Cuando una tienda online mantiene tu carrito, una plataforma recuerda tu sesión o una web conserva el idioma elegido, normalmente hay pequeñas cookies trabajando en segundo plano. En este artículo explico qué son, cómo funcionan, qué datos pueden guardar, cuándo conviene aceptarlas y cómo gestionarlas en Chrome, Firefox, Safari o Edge sin perder más comodidad de la necesaria.
Las cookies hacen posible una navegación más cómoda, pero no todas son iguales
- Funcionamiento: el navegador guarda pequeños datos y los devuelve al sitio que los creó.
- Tipos: las cookies pueden ser técnicas, de preferencias, analíticas o publicitarias.
- Privacidad: las cookies de terceros pueden seguir la actividad entre diferentes sitios.
- España: las cookies no esenciales requieren normalmente un consentimiento previo e informado.
- Seguridad: los atributos Secure, HttpOnly y SameSite reducen riesgos, aunque no los eliminan por completo.

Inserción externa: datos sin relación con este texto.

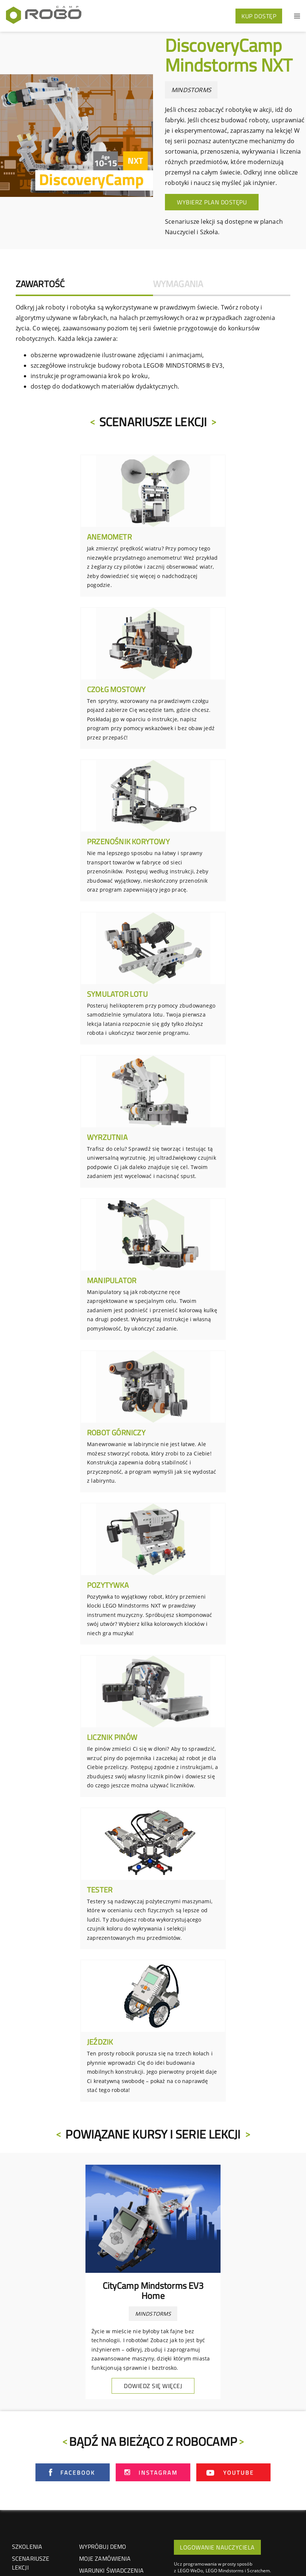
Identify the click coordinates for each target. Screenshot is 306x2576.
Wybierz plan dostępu (212, 202)
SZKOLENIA (27, 2546)
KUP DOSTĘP (258, 16)
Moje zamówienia (105, 2558)
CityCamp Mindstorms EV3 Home (153, 2290)
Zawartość (40, 283)
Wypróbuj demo (102, 2546)
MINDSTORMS (191, 90)
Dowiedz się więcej (153, 2385)
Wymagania (178, 283)
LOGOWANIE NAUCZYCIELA (217, 2547)
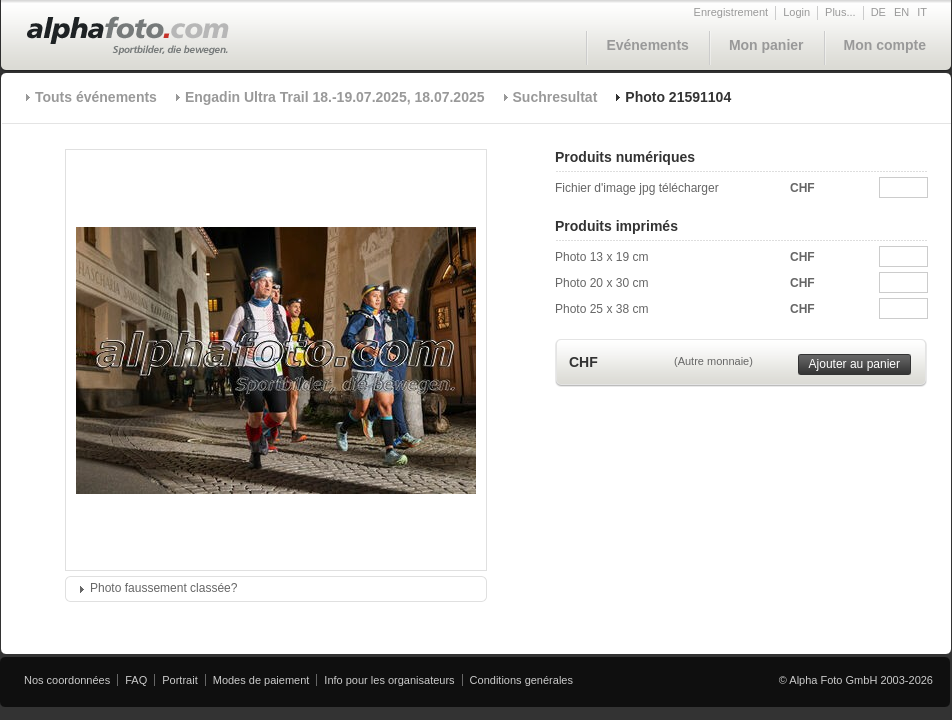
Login (796, 12)
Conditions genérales (521, 680)
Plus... (840, 12)
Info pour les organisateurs (389, 680)
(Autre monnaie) (713, 361)
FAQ (136, 680)
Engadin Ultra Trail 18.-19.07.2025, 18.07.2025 (335, 97)
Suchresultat (555, 97)
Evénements (647, 45)
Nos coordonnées (67, 680)
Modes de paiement (261, 680)
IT (922, 12)
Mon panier (766, 45)
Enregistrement (731, 12)
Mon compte (885, 45)
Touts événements (96, 97)
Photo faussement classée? (163, 588)
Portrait (179, 680)
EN (901, 12)
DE (878, 12)
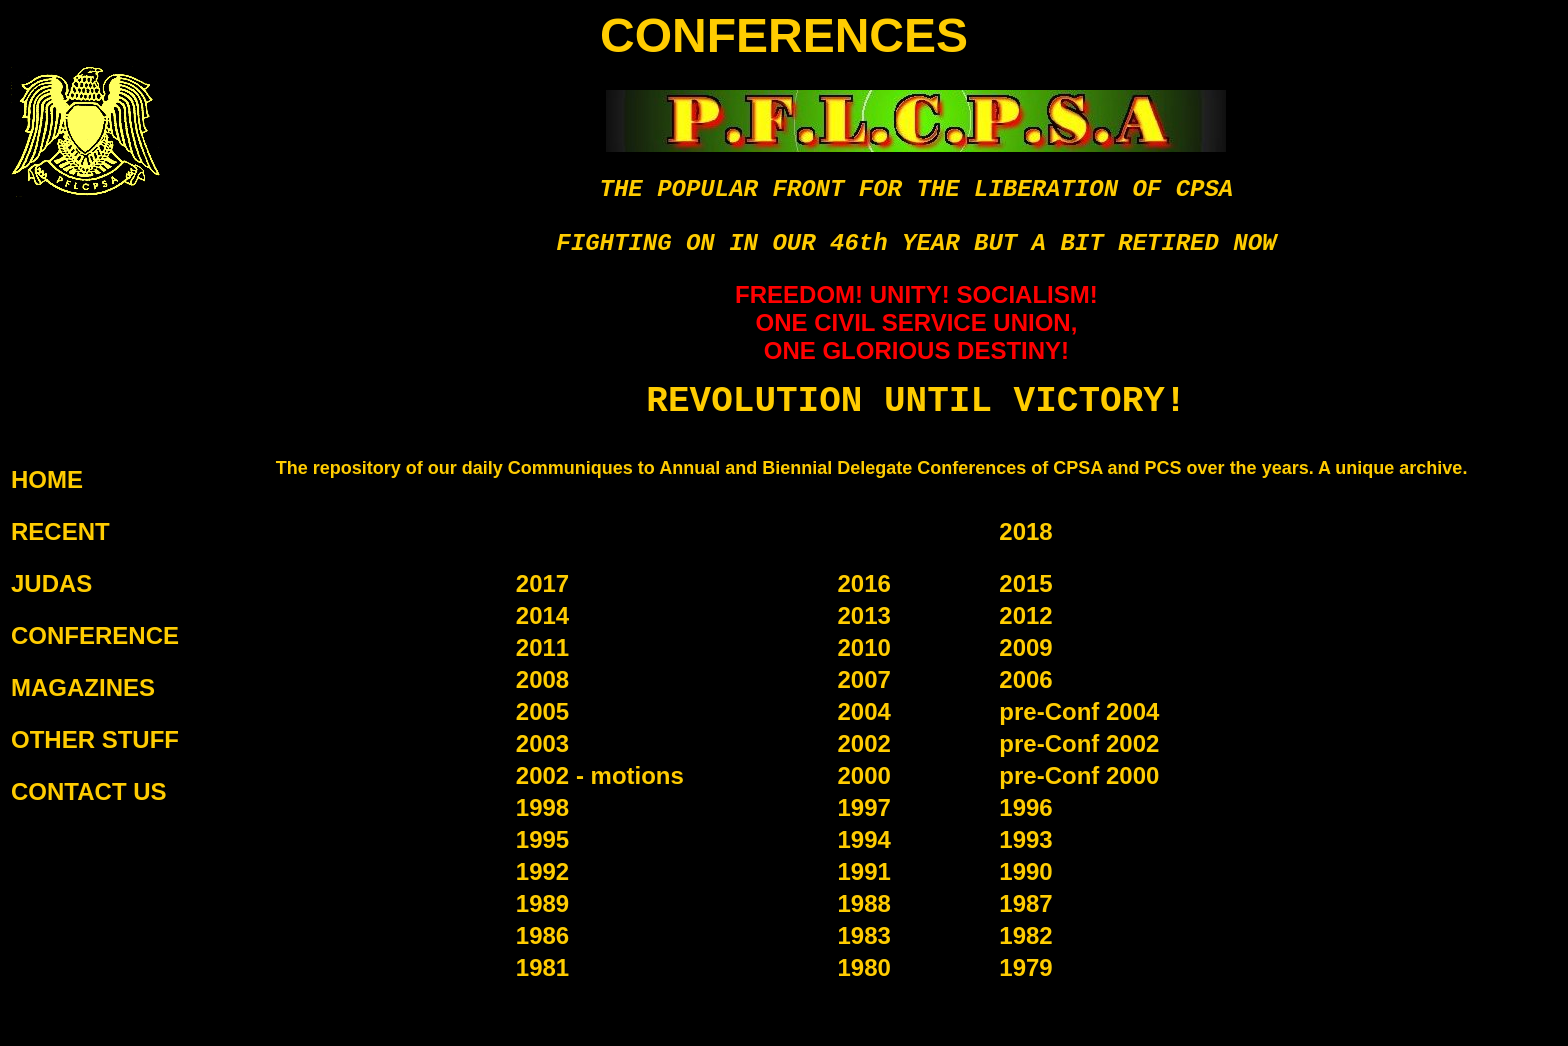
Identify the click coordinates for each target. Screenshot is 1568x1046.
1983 (863, 935)
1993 (1025, 839)
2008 (542, 679)
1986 (542, 935)
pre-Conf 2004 (1079, 711)
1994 (863, 839)
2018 (1025, 531)
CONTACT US (89, 791)
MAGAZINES (83, 687)
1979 (1025, 967)
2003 (542, 743)
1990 (1025, 871)
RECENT (60, 531)
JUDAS (51, 583)
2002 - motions (600, 775)
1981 (542, 967)
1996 (1025, 807)
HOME (47, 479)
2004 (863, 711)
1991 (863, 871)
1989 (542, 903)
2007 (863, 679)
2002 (863, 743)
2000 (863, 775)
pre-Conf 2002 (1079, 743)
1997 (863, 807)
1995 (542, 839)
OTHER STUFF (95, 739)
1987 (1025, 903)
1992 (542, 871)
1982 (1025, 935)
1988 (863, 903)
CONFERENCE (95, 635)
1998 (542, 807)
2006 (1025, 679)
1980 (863, 967)
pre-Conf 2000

Qué es una cookie y qué ocurre cuando visitas una web
Una cookie es un pequeño registro de datos que una página web guarda en el navegador del ordenador, móvil o tableta. Puede contener un identificador, una preferencia o información técnica, pero no es un programa y, por sí sola, no instala aplicaciones ni infecta el dispositivo.
La razón de fondo es sencilla. El protocolo HTTP no recuerda automáticamente quién eres entre una petición y la siguiente, así que la cookie actúa como una pequeña señal de continuidad. Gracias a ella, una aplicación web puede saber que las distintas páginas que visitas pertenecen a la misma sesión.
- Visitas una página, por ejemplo, la de una tienda.
- El servidor envía una cookie al navegador mediante una respuesta HTTP.
- El navegador la guarda según su dominio, duración y configuración.
- Cuando vuelves a realizar una petición compatible, el navegador devuelve ese dato.
- El servidor lo utiliza para mantener tu sesión, recordar preferencias o medir una interacción.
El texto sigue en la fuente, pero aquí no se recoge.